Bob L. Larson, DVM, PhD
Beef Cattle Institute
Kansas State University

Because cow-calf operations characteristically have high operating costs and deal with fluctuating input and sale prices, ranches typically operate within a narrow profit margin. However, there are great differences between ranches in their overall profitability as defined by the difference between prices received and operating costs. In order to maintain a profitable ranching operation, producers must continually look to improve herd efficiency through increasing the value of animals sold and/or decreasing the cost of production. The use of records is essential to identify sources of inefficient production so that management changes can be implemented, and then to track the effects of management decisions on production efficiency. In addition, the trend toward “identity preservation”, and “process verification” has led to new opportunities for those producers that can document production practices as well as growth efficiency and carcass quality after cattle leave the ranch.

Veterinarians who work with beef cattle producers often desire records to assist in the assessment of production efficiency, to help in the investigation of disease outbreaks, and as a component of Beef Quality Assurance (BQA). Different veterinarians have preferences for different types of records and record-keeping systems, but all would agree that having accurate information about the herd has many valuable uses.

Systems for gathering data for records are numerous and varied. These systems can collect data on either the whole herd or on individual animals. The simplest form of record gathering is head counts for the purpose of keeping accurate inventories. The next level of record gathering is whole herd data that includes percent calf crop, percent pregnant, average sale (weaning) weights, etc. and this type of record gathering is adequate to get a picture of overall herd performance. The next level of record keeping involves individual animal performance records which provide the best information for identifying problems and possible solutions, however, this type of system requires a greater commitment in time and expense.

From a record-keeping standpoint, the needs of cow-calf ranches differ from other livestock operations such as dairies, feedlots, and swine or poultry operations in that cow-calf ranches only collect usable information at a few specific times of the year such as at preg-check, weaning, pasture turn-out, or at times that specific ranches handle their cattle. This is in contrast to other livestock production systems that hand-deliver feed on a daily basis, measure production on a daily (dairy) or at least weekly or monthly (swine or poultry) basis due to frequent marketing, and tend to have more animals so that treatment for disease is a frequent activity of herd management. Because of these differences, the relatively low amount and frequency of data collection in cow-calf herds allows ranchers to have very effective record keeping systems that are simpler than systems needed by other livestock production systems. In fact, a lot of important information can be captured on the ear tag or freeze brand (year of birth, sire breed, calving order – i.e. calved early or late in calving season) and paper or relatively simple computer programs can be used to keep and organize ranch production and health records. It is important to gather all the information that you will need to make decisions, but it is not necessary to set up record-keeping systems that collect information that is not used.

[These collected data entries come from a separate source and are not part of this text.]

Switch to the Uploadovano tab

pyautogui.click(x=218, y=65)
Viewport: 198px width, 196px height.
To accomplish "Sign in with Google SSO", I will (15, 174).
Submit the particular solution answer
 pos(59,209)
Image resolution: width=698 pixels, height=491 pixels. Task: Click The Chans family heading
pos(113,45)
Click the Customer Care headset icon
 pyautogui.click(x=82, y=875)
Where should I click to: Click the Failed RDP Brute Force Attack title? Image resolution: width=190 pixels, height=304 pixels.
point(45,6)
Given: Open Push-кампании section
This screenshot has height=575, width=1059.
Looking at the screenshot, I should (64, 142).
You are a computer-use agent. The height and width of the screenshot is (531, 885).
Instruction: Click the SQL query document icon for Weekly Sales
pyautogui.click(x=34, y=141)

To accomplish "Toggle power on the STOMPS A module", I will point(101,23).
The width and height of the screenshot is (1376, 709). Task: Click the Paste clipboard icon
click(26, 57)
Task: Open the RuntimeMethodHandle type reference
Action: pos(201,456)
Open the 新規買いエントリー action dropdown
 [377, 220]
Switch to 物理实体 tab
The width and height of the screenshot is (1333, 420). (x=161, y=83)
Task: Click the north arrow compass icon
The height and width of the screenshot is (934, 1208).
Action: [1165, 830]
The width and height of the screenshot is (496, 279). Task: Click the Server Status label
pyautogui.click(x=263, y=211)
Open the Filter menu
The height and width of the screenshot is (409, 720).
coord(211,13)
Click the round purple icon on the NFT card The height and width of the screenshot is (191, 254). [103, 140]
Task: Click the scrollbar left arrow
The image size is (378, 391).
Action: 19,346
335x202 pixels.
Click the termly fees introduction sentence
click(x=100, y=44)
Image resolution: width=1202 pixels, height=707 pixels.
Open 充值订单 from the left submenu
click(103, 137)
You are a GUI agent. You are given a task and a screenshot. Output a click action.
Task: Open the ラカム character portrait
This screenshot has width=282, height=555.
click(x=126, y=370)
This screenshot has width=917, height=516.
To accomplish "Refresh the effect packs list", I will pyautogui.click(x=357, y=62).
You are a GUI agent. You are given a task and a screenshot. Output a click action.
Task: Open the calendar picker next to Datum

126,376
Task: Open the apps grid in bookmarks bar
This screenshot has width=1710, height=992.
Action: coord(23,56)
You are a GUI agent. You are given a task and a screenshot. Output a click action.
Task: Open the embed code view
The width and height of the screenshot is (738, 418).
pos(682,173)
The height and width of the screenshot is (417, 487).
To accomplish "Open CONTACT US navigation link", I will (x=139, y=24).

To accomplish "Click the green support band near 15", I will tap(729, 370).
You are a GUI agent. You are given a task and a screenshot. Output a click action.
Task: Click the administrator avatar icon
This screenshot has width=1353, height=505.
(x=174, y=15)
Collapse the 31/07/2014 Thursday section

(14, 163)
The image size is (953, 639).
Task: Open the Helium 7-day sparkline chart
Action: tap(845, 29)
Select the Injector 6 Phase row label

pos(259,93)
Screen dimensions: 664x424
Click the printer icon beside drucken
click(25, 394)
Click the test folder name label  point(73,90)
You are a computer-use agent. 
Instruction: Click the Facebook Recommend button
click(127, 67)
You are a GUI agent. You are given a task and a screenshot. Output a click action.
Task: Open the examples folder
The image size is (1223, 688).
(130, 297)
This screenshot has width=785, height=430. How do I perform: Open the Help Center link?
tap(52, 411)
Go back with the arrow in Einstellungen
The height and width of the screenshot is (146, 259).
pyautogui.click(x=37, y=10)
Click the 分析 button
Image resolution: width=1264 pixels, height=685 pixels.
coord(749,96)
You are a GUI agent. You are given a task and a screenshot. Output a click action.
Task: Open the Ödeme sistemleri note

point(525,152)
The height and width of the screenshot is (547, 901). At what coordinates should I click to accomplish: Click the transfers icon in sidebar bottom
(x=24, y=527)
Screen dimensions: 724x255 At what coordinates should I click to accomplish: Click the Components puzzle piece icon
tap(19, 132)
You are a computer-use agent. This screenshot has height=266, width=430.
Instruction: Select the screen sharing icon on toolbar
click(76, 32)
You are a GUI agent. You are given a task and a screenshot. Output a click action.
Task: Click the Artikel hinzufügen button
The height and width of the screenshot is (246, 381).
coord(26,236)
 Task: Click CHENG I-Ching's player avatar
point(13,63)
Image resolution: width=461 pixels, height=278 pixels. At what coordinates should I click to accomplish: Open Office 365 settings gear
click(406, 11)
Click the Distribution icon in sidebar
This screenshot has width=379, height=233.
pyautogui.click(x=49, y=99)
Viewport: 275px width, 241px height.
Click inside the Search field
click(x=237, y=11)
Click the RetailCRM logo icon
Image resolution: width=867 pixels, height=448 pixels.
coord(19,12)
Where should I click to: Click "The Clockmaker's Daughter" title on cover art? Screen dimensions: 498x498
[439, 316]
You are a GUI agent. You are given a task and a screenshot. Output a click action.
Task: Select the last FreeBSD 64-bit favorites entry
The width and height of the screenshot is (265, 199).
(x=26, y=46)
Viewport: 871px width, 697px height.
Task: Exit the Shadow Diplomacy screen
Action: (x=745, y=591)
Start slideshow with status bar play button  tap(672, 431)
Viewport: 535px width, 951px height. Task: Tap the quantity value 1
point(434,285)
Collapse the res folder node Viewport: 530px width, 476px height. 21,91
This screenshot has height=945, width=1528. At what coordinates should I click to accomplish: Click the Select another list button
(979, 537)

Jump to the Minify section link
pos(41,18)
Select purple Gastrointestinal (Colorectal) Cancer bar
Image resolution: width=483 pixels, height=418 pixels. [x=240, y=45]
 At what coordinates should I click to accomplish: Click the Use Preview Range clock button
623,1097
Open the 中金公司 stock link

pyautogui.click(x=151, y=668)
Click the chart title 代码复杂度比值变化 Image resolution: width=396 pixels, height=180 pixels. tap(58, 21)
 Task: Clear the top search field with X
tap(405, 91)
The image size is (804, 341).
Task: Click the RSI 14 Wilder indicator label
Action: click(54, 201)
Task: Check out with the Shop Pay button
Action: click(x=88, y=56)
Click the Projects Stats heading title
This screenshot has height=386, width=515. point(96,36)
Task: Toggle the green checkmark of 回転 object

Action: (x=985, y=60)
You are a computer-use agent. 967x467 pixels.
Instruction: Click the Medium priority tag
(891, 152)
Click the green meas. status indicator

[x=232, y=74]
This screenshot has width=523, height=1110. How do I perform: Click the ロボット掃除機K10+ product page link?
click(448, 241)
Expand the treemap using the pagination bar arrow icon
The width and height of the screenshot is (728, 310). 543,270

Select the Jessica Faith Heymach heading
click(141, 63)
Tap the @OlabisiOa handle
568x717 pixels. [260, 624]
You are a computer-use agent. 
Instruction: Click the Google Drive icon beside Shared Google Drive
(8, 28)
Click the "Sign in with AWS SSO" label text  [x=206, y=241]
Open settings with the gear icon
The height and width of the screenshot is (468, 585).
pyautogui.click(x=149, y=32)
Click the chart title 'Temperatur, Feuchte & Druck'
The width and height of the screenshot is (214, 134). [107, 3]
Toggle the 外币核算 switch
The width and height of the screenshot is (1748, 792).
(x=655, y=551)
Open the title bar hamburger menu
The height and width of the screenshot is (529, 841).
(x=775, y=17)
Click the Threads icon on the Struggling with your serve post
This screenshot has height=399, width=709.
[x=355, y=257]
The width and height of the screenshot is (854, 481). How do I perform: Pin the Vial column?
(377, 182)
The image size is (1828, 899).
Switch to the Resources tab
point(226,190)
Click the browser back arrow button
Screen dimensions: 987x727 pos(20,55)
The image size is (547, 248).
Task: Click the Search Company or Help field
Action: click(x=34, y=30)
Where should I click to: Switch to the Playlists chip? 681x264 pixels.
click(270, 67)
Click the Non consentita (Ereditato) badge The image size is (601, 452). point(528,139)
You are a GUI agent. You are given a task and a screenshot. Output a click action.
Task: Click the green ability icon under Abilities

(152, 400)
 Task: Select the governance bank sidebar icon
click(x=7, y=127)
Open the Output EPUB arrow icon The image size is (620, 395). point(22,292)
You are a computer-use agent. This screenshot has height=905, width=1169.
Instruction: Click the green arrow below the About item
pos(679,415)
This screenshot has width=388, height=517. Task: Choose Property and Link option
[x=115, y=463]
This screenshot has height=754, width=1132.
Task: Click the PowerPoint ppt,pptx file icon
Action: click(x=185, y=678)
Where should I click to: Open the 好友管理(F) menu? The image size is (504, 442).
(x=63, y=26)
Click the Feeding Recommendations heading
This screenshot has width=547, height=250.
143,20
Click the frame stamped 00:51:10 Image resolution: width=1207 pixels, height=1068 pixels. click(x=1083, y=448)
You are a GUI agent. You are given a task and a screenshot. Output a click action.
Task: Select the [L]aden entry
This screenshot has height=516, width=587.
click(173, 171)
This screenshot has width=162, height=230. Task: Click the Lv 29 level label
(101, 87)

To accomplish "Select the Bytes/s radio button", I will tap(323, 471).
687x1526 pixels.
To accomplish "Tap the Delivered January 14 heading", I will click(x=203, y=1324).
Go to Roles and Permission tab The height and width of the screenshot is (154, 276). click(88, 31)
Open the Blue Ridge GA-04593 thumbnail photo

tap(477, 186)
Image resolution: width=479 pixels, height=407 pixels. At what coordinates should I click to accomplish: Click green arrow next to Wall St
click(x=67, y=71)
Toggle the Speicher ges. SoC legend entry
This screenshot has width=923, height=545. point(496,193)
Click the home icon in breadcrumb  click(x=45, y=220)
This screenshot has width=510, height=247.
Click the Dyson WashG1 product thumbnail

One area of record keeping that is valuable for cow-calf ranches and their veterinarians is information to measure reproductive efficiency. The information that is needed to identify opportunities for enhanced reproductive efficiency and to help diagnose reproductive inefficiency includes: accurate estimates of when cows become pregnant, cow characteristics such as age and breed, and breeding group information such as which bulls were in the breeding pasture, characteristics of the breeding bulls such as age and breed, the length of the breeding season, and a record of any events such as bull injury that occurred during the breeding season. Veterinarians can use this information to create graphs that show how many cows become pregnant each 21-day period of the breeding season, and can determine if specific ages, breeds, or breeding groups are not as reproductively efficient as the rest of the herd.

When veterinarians investigate disease outbreaks, information about which cattle got sick or died (age of cattle affected), what behavior the rancher saw that caused concern, the date an animal was first identified as sick or died, and which pasture or lot the sick animals were housed in prior to being identified can all be used to look for patterns in age, location, dam age, or other characteristics that help identify the events that led up to the disease problem. Any information about individual sick cattle or outbreaks of disease should be kept for several years so that if a similar problem reoccurs, accurate information is available.

Beef Quality Assurance (BQA) involves several aspects of cattle management that directly affect the quality of the beef products sold to consumers as well as the health and welfare of the herd. Accurate documentation of all events that occur to an animal from the time of birth, through all of the production phases and on into the slaughter house is becoming the expected level of record-keeping.  Whenever a vaccine, dewormer, fly control, antibiotic or other product is administered to cattle, you should record the exact name of the product, the serial number of the product you purchased, the dose that was administered, and how the cattle were treated (i.e. by mouth, in the muscle, under the skin, etc.).

If you are considering a change in your record keeping system, it is important to develop a system that collects all the information that you need to make the management decisions that you are targeting; but in the simplest manner than accomplishes your goal. The output of any record keeping system should allow you to easily and accurately see the overall productivity of your herd as well as to use individual performance data to make management changes that improve overall efficiency.